Matsue, sábado, 12 de julho. 0h03. Ninguém fazendo fila na loja da Softbank no bairro de Nishi-Tsuda. Enquanto isso, em Omotesando, na capital nipônica, muitos japoneses já ficaram felizes ao comprar o seu iPhone, sendo que o primeiro saiu da loja vinte minutos depois do início da empreitada venda do iPhone, iniciada ontem, às sete da manhã.

Fora a loja cool-chique lá de Harajuku, aquele bairro em que as pessoas se vestem engraçado, a venda do telefoninho do senhor Steve Jobs só começa hoje, sábado, quando as lojas abrirem, lá pelas dez da manhã, 24 horas depois de Tokyo.

Mas os noticiários estão meio encafifados com o bendito iPhone, foi manchete nacional em diversos canais. Afinal, se ele é tão de ponta, por que não faz metade das coisas que os celulares comuns da Sharp, Panasonic e Fujitsu, donas de nada menos que 90% do mercado de 100 milhões de assinantes (lembrando que o país todo tem 120 milhões), fazem assim, de série, sem reclamar?

Afinal, não dá para ver tevê no iPhone. Nem pagar a passagem de trem. Nem ler o código de barra da promoção do café-com-leite. Nem teclado tem. Nem tem flip, poxa vida.

"o iPhone que todo mundo tem"

Já tá no catálogo: "o iPhone que todo mundo tem"

Mas é Apple, e japonês adora uma marca. Mas vamos ver se o preço vai dar conta do luxo. Porque com o preço do iPhone você compra o celular mais caro da loja. Aquele que manda e-mail com desenhinhos, lê mangá, compra chá e vê o dorama da moda.

A impressão que dá é que o iPhone é tipo o estrangeiro que chega na escola japa e quer se enturmar entre os populares. Do tipo “olha, eu era o primeiro da classe e do time de basquete lá nos EUA, viu, eu sou legal, quer ser meu amigo?” Enquanto os pops do time de beisebol olham com aquela cara meio desconfiada, porque a falta de pretensão e a submissão da Apple, que está vendendo o aparelho não só nas lojas da empresa, mas também pelas lojas de eletrônicos e revendas das empresas de telefonia celular japonesa, é de deixar qualquer oriental com a pulga atrás da orelha.

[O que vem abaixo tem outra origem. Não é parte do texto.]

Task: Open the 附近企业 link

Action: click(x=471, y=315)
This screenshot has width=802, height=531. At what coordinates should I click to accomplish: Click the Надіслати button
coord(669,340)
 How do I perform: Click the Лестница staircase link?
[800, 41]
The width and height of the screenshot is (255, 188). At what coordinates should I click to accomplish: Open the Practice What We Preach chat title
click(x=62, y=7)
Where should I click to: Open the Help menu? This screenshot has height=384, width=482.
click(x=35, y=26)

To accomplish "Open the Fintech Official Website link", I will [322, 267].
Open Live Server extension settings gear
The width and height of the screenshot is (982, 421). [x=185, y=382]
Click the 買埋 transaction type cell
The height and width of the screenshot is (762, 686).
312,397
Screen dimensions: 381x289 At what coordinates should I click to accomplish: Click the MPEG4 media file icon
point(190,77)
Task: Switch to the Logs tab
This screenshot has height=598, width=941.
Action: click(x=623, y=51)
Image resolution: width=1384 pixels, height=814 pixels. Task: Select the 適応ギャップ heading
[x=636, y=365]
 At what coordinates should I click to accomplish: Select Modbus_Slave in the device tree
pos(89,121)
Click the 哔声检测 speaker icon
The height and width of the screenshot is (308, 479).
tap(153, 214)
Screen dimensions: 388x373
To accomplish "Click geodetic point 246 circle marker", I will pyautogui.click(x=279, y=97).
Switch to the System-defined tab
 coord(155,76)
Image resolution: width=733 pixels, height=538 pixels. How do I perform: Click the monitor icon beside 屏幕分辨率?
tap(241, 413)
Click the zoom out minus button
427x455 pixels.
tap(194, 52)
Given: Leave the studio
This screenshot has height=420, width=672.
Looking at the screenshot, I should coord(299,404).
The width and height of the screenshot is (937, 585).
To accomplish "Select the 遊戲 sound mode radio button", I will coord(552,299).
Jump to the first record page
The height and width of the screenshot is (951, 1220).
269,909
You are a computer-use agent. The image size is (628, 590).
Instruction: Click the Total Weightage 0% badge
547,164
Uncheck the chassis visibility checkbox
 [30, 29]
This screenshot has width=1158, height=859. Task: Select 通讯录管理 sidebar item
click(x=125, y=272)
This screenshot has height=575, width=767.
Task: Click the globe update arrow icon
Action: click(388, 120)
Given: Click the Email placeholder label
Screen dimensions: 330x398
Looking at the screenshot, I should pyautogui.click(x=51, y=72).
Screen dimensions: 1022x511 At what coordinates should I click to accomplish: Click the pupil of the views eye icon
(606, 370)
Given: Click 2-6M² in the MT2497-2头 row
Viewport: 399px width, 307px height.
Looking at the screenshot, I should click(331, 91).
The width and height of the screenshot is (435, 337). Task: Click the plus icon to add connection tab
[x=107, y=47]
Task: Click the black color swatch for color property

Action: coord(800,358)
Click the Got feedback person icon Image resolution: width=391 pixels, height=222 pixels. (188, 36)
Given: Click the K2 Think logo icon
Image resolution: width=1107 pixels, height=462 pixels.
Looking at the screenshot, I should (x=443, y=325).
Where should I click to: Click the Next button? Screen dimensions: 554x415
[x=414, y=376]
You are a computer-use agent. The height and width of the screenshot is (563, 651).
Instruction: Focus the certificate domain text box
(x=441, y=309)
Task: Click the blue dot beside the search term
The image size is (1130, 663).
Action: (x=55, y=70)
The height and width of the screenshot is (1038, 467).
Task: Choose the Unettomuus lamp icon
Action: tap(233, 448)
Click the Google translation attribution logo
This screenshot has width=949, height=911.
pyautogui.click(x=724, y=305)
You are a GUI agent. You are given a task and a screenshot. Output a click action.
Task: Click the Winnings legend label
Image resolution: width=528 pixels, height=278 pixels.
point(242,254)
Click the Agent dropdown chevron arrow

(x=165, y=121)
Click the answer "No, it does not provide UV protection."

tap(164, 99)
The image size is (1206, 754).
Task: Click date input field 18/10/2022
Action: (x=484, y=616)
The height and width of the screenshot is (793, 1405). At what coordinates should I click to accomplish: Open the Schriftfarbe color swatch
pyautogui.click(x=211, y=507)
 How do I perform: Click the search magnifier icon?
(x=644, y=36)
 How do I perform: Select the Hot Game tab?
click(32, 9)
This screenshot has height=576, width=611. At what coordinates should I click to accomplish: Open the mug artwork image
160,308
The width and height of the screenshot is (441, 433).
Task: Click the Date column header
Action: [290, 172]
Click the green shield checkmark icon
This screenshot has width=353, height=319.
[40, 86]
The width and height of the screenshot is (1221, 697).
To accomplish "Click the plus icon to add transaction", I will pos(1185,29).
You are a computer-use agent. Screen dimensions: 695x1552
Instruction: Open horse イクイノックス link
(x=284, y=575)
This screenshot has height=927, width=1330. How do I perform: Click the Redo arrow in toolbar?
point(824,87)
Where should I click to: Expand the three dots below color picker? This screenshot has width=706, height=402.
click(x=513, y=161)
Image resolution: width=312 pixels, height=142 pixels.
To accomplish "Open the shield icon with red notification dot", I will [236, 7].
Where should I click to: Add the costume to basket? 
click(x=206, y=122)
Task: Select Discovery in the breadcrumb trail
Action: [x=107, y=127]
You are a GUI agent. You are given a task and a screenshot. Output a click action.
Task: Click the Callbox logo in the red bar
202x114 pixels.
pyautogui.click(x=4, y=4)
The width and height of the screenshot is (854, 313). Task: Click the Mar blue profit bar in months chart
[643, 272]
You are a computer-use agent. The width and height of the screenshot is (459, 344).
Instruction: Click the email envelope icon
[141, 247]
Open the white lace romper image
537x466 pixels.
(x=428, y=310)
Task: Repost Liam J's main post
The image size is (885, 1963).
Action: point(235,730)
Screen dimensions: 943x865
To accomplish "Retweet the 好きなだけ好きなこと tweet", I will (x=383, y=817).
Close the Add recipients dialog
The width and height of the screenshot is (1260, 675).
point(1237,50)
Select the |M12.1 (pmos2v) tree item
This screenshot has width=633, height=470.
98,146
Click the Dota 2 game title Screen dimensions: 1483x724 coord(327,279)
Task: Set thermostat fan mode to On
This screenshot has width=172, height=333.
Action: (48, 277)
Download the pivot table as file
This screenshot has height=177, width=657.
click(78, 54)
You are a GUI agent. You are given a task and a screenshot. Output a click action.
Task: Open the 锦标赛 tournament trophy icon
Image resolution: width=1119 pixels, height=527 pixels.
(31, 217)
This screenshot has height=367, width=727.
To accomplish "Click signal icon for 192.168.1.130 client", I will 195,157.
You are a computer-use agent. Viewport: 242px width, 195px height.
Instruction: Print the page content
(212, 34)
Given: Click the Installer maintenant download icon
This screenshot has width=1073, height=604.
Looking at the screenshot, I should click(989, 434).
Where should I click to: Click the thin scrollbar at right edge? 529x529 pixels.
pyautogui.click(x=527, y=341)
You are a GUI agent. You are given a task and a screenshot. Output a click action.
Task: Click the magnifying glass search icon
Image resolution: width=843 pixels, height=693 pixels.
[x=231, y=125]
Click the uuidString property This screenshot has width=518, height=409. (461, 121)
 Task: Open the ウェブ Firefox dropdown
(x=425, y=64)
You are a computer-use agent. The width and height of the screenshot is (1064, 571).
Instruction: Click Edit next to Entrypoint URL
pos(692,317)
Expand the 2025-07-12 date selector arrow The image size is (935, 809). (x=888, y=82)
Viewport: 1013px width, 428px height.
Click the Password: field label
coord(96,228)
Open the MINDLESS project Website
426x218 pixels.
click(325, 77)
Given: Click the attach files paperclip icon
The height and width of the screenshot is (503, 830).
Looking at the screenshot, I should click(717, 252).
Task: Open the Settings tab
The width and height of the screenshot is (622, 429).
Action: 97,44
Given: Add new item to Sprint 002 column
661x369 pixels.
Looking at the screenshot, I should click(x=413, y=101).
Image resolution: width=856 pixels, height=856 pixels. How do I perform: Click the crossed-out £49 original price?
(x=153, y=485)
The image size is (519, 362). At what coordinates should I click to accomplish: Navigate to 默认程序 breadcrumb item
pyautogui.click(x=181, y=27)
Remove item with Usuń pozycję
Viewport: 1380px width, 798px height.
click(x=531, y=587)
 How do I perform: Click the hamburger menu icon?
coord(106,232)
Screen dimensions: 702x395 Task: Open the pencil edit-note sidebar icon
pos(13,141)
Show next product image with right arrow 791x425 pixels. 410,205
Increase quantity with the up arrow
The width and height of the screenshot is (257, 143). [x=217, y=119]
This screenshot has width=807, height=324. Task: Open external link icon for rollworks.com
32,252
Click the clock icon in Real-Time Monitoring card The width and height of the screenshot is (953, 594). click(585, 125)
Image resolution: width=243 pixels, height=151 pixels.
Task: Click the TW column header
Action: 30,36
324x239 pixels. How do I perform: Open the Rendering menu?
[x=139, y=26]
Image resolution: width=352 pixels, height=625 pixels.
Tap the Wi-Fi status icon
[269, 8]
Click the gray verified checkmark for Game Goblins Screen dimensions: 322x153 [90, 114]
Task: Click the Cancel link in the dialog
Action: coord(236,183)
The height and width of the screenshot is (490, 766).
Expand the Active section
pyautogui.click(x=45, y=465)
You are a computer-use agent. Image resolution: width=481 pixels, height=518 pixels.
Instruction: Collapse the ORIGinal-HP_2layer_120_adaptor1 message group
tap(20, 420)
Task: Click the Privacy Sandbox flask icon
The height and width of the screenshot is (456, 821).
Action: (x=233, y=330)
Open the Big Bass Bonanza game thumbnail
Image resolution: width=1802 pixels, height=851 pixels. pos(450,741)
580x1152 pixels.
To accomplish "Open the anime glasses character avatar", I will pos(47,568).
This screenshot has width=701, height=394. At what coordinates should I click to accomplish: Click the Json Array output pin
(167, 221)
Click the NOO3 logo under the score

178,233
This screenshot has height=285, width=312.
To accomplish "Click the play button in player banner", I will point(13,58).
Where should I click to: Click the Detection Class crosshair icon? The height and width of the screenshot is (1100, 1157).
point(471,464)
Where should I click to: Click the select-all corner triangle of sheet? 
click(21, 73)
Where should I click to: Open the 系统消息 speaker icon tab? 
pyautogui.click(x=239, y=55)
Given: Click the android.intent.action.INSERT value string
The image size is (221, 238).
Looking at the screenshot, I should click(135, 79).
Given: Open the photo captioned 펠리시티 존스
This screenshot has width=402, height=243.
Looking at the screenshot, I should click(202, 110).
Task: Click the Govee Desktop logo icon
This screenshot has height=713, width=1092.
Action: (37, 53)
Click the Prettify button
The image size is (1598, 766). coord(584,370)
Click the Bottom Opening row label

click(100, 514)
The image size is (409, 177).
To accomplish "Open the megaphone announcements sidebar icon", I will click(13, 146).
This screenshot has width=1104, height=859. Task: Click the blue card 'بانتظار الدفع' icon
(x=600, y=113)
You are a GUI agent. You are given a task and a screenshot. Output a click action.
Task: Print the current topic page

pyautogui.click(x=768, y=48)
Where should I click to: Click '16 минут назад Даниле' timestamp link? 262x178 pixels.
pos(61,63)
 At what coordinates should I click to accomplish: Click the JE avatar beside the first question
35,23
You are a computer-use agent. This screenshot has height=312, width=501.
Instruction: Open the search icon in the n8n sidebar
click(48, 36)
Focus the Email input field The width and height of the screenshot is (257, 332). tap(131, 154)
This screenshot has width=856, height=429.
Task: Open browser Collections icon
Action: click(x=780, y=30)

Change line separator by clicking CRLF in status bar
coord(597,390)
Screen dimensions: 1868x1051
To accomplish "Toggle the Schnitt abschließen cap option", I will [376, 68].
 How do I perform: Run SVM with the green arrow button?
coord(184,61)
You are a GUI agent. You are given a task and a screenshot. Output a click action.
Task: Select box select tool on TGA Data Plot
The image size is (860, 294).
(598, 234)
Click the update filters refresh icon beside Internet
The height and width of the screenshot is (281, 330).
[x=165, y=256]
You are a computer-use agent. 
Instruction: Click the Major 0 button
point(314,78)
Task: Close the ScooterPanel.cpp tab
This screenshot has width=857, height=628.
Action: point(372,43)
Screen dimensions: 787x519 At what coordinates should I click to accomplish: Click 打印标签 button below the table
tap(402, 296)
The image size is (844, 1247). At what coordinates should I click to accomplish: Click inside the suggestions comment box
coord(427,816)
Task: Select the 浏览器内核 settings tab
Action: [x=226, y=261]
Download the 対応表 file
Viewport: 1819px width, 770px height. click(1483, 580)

Amanhã eu conto se teve ou não fila na lisonjeira lojinha de Matsue. Vamos ver se a coisa pega no interior do Japão. Afinal, em Tokyo é tudo muito mais fashion. Aproveito e faço a conta pra mostrar quanto custa a brincadeira. Porque aqui é muito complicado comprar celular. Agradeça se você pode ir nas Casas Bahia, comprar o celular que você quiser e depois comprar um chip e só receber ligação. O Brasil é muito mais avançado do que se imagina.